Secondo le prime ricostruzioni, all’origine del gesto potrebbero esserci un brutto voto oppure un litigio con un altro studente, difeso dalla docente. Intanto emergono nuovi elementi: il ragazzo avrebbe pubblicato sui social una sorta di lettera intitolata “La soluzione finale”, nella quale anticipava quanto poi accaduto.

La professoressa, 57 anni, ha trascorso la notte in terapia intensiva senza complicazioni. Le sue condizioni sono in miglioramento e nella mattinata è stata trasferita in reparto. Fondamentali i soccorsi tempestivi: trasportata in codice rosso all’ospedale Papa Giovanni XXIII di Bergamo con l’elisoccorso, è stata sottoposta a un delicato intervento chirurgico dopo una trasfusione iniziata già durante il volo. Ora è fuori pericolo.

L’attacco è avvenuto mercoledì mattina, poco prima delle 8, mentre studenti e docenti stavano entrando nelle classi.
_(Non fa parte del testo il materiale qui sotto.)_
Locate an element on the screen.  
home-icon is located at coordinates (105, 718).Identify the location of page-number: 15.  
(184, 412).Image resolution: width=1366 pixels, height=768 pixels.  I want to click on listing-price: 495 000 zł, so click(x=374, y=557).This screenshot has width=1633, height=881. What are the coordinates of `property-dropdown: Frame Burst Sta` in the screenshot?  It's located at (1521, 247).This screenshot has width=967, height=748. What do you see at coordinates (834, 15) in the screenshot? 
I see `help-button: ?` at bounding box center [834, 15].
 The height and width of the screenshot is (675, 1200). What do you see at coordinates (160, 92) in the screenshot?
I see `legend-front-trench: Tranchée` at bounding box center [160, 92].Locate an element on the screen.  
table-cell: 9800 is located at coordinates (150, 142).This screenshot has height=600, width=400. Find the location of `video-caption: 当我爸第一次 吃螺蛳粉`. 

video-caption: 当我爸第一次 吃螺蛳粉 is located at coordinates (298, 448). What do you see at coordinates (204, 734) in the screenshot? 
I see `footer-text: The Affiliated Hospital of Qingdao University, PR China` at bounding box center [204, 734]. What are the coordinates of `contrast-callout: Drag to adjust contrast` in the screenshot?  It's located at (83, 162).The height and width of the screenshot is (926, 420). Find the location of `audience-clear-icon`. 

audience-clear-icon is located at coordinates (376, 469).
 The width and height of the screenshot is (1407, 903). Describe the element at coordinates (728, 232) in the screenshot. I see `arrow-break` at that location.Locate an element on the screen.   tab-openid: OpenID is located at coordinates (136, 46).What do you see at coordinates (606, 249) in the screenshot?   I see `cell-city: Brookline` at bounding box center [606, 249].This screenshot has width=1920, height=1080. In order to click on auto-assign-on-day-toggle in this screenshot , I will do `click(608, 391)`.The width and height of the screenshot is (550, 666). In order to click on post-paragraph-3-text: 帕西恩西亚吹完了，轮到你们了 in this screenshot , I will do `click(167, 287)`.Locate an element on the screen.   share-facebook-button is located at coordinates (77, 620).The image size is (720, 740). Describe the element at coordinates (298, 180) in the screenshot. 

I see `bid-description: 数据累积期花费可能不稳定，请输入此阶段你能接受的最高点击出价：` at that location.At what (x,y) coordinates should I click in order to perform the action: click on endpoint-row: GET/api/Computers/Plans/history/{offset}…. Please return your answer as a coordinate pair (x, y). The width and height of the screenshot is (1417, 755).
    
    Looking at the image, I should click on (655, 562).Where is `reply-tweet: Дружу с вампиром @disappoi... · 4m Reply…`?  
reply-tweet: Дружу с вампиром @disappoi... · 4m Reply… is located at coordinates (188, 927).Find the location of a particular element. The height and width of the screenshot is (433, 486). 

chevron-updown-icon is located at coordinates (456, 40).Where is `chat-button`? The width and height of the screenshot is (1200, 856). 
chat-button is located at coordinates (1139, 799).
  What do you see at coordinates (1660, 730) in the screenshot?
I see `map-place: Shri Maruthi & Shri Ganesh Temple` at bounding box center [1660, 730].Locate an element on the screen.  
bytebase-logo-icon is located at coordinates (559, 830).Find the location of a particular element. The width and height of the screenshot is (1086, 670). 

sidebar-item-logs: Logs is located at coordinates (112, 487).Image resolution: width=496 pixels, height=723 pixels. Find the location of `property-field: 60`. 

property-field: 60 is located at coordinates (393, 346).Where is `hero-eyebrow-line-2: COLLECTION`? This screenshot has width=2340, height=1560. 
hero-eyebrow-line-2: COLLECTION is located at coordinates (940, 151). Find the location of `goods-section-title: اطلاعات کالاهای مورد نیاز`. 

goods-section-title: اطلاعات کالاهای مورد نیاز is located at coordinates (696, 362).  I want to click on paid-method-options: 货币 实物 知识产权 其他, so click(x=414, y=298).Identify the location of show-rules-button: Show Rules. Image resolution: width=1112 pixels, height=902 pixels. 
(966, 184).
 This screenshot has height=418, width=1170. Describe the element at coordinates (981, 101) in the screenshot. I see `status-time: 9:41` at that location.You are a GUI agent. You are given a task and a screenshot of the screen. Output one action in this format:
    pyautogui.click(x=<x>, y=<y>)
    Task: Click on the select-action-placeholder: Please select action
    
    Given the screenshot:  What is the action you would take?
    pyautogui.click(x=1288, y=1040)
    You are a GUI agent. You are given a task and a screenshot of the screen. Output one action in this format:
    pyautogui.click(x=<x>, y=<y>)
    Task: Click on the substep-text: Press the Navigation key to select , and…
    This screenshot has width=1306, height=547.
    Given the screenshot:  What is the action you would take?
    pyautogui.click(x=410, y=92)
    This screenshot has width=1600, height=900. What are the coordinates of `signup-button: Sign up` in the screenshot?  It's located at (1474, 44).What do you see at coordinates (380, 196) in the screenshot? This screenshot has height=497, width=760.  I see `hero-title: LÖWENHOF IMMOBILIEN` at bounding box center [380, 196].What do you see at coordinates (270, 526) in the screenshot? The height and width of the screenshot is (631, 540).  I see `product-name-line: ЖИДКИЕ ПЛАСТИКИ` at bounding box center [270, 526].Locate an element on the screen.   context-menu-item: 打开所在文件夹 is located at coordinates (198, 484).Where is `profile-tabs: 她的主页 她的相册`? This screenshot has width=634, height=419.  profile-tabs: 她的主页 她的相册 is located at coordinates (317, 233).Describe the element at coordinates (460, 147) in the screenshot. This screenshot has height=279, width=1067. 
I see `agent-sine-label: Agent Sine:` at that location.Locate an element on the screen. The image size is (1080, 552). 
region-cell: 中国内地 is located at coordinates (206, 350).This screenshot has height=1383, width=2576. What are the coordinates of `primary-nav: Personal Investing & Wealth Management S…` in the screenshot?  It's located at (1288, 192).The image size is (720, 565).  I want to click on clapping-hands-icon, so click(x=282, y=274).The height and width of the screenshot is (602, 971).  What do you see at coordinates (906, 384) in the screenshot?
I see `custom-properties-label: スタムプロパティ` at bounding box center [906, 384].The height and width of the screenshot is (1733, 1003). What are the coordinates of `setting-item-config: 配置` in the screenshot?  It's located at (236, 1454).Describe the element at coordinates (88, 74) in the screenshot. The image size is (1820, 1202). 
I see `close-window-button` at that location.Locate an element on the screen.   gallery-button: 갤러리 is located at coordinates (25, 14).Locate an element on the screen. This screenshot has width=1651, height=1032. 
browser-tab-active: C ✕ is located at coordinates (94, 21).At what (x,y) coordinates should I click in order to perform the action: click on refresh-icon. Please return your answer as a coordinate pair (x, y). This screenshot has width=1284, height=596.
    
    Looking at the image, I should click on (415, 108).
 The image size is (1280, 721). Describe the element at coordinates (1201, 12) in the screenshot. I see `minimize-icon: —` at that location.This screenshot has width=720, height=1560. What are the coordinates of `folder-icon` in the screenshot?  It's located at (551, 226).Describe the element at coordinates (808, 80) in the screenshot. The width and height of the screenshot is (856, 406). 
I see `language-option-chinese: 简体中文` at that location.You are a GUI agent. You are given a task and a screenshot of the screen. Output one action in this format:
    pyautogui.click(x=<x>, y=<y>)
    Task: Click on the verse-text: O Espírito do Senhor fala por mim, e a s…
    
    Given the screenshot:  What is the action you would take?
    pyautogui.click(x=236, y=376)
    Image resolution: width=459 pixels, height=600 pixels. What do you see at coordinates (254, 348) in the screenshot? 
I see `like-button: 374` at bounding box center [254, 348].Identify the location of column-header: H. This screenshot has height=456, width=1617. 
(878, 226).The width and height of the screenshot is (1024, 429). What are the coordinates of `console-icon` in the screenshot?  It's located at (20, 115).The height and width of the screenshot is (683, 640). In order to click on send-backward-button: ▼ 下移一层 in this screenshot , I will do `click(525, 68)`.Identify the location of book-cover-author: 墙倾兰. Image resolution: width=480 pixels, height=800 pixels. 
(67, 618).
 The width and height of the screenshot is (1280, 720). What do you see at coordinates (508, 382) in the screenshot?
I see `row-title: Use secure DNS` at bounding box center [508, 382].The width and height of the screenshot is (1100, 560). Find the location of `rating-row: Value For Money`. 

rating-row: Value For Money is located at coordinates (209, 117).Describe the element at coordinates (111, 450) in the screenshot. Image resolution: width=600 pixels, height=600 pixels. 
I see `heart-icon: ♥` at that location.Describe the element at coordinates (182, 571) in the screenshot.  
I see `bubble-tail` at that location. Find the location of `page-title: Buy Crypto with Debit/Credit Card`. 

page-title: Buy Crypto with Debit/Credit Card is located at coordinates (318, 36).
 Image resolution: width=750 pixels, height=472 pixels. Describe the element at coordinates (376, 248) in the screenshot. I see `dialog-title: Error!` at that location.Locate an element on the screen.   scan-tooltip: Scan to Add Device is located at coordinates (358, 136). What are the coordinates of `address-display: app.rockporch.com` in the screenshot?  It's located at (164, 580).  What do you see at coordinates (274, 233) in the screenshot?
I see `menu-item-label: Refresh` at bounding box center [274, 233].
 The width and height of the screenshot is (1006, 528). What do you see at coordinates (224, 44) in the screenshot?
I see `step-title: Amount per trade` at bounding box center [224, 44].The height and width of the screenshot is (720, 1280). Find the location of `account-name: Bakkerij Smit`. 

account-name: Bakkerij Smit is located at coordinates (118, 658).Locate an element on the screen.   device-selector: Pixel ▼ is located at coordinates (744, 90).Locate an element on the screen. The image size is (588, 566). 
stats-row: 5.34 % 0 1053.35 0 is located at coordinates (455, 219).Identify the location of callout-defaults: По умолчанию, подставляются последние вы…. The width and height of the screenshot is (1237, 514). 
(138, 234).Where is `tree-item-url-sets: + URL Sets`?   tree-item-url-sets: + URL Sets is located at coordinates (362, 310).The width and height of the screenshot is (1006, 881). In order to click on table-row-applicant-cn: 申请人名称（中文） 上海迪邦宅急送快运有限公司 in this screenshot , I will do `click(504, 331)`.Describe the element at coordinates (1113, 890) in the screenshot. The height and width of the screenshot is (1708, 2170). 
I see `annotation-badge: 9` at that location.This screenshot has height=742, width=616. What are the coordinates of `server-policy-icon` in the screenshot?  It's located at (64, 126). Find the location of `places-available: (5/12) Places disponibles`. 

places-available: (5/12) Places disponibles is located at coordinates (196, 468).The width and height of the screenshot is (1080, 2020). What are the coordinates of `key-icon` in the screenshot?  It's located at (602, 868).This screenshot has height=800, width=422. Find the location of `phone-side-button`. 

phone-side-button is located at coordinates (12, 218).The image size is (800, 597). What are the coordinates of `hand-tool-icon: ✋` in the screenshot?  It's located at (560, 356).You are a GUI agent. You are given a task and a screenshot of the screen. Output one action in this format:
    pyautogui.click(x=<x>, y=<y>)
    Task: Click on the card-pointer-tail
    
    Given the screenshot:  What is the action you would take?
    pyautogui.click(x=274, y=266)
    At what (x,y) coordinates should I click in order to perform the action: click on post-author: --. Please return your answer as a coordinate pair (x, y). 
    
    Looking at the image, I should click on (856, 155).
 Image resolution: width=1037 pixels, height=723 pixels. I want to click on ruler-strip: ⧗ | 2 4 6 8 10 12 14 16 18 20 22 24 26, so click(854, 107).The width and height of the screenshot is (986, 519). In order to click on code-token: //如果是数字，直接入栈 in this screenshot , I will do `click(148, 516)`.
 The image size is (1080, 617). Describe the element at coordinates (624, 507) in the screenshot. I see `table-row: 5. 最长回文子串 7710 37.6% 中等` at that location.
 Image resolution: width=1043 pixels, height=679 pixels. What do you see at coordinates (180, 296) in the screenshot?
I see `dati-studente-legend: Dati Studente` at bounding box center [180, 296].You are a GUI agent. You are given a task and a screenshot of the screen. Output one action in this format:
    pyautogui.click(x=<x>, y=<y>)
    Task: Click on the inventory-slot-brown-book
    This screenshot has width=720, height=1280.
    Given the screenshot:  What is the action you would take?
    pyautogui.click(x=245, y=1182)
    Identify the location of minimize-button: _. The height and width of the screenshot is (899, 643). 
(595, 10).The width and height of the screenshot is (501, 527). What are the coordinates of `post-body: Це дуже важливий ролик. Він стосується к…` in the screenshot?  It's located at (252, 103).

Il tredicenne, vestito con pantaloni mimetici e una maglietta con la scritta “vendetta”, ha affrontato l’insegnante nel corridoio del primo piano, colpendola più volte all’addome e al collo.

La scena è stata ripresa dallo stesso ragazzo con il cellulare, fissato al collo tramite un’imbracatura, e trasmessa in diretta su Telegram davanti ad altri studenti presenti.

Il giovane è stato fermato da un insegnante e da due collaboratori scolastici. Nel suo zaino è stata trovata una pistola scacciacani.

Le perquisizioni nella sua abitazione, dove vive con la madre, hanno portato al ritrovamento di materiale ritenuto potenzialmente pericoloso, tra cui acidi e fertilizzanti, ora sotto sequestro per accertamenti.

Il 13enne è stato portato in caserma e ascoltato in audizione protetta. La Procura per i minorenni di Brescia aprirà un fascicolo, ma il ragazzo, vista l’età, non è imputabile e non potrà affrontare un processo.

Da quanto riferito da compagni di scuola e genitori, non avrebbe mai manifestato particolari problemi comportamentali. Da ieri sera si trova in una comunità protetta con il consenso della famiglia.